ALS ambulance and first response systems are growing in capability and response ability almost daily. More and more we are carrying everything that is needed to get a patient to the next steps during the initial portion of resuscitation. There is no blue line at the ER door that says “if you can get your code here magic will happen”. All you will generally find is another team that will run the same algorithm with similar or the same equipment that you were utilizing and the delay of getting that algorithm started and run properly is costing lives.

As EMS personnel and especially at the ALS level you are supposed to be a lifelong student of science and medicine for as long as you practice. No different that any RN, RT, PA, NP, MD, or DO. Trust in the science, trust in your equipment, and trust in your abilities. Continually practice and continually improve until you can run these calls as well as anyone and we will see more pediatric and overall cardiac arrest success in our field.

I will leave on this note that drives me: At the end of my time in the field if I ran 100 pediatric arrest calls I would not want to look back and know full well that as much a 25 or more of them would have lived had their arrest happened elsewhere because I failed to provide the quality of care I could have. Calm is smooth, smooth is fast, and the only patient that does well is the one who got the care they needed regardless of whom it came from.

I wish the best of luck to all EMS providers as you go out and serve your communities and I hope that in the near future we can catch up to and maybe even beat our in hospital counterparts!
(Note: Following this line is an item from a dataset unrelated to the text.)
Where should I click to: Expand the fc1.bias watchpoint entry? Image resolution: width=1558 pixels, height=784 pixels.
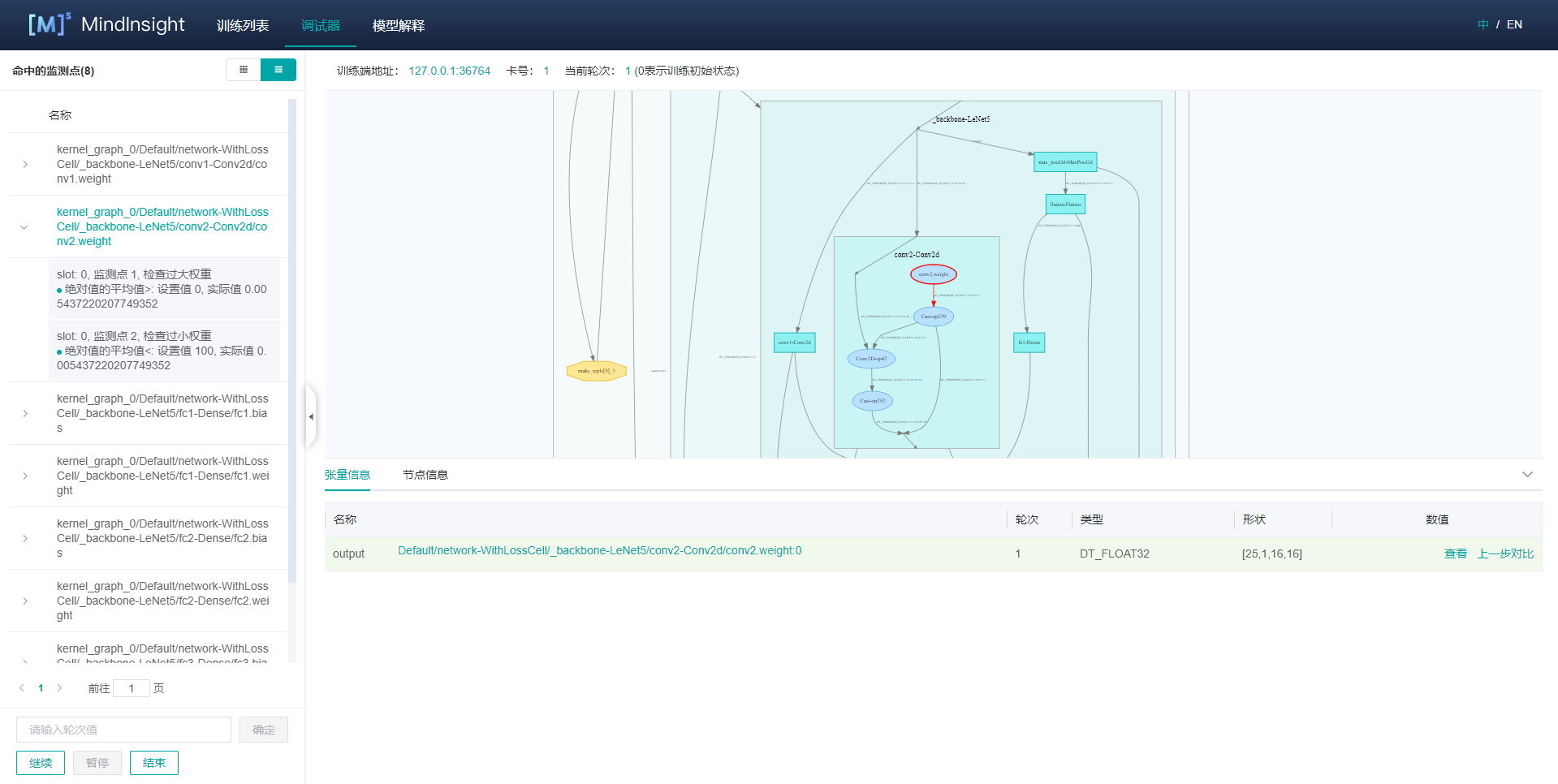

AHA PALS Part 13 Quote:”Overall about 6%-8% of children who suffer an out-of-hospital cardiac arrest and 8% of those who receive prehospital emergency response resuscitation survive, but many suffer serious permanent brain injury as a result of their arrest.7,9,–,14 Out-of-hospital survival rates and neurological outcome can be improved with prompt bystander CPR,3,6,15,–,17 but only about one third to one half of infants and children who suffer cardiac arrest receive bystander CPR.3,9,12,18 Infants are less likely to survive out-of-hospital cardiac arrest (4%) than children (10%) or adolescents (13%), presumably because many infants included in the arrest figure are found dead after a substantial period of time, most from sudden infant death syndrome (SIDS).8 As in adults, survival is greater in pediatric patients with an initial rhythm of VF or pulseless ventricular tachycardia (VT) than in those with asystole or pulseless electric activity.7,8

Results of in-hospital resuscitation are better with an overall survival of 27%.19,–,21 The 2008 pediatric data from the National Registry of CardioPulmonary Resuscitation (NRCPR) recorded an overall survival of 33% for pulseless arrests among the 758 cases of in-hospital pediatric arrests that occurred in the participating hospitals. Pediatric patients with VF/pulseless VT had a 34% survival to discharge, while patients with pulseless electric activity had a 38% survival. The worst outcome was in patients with asystole, only 24% of whom survived to hospital discharge. Infants and children with a pulse, but poor perfusion and bradycardia who required CPR, had the best survival (64%) to discharge. Children are more likely to survive in-hospital arrests than adults,19 and infants have a higher survival rate than children.”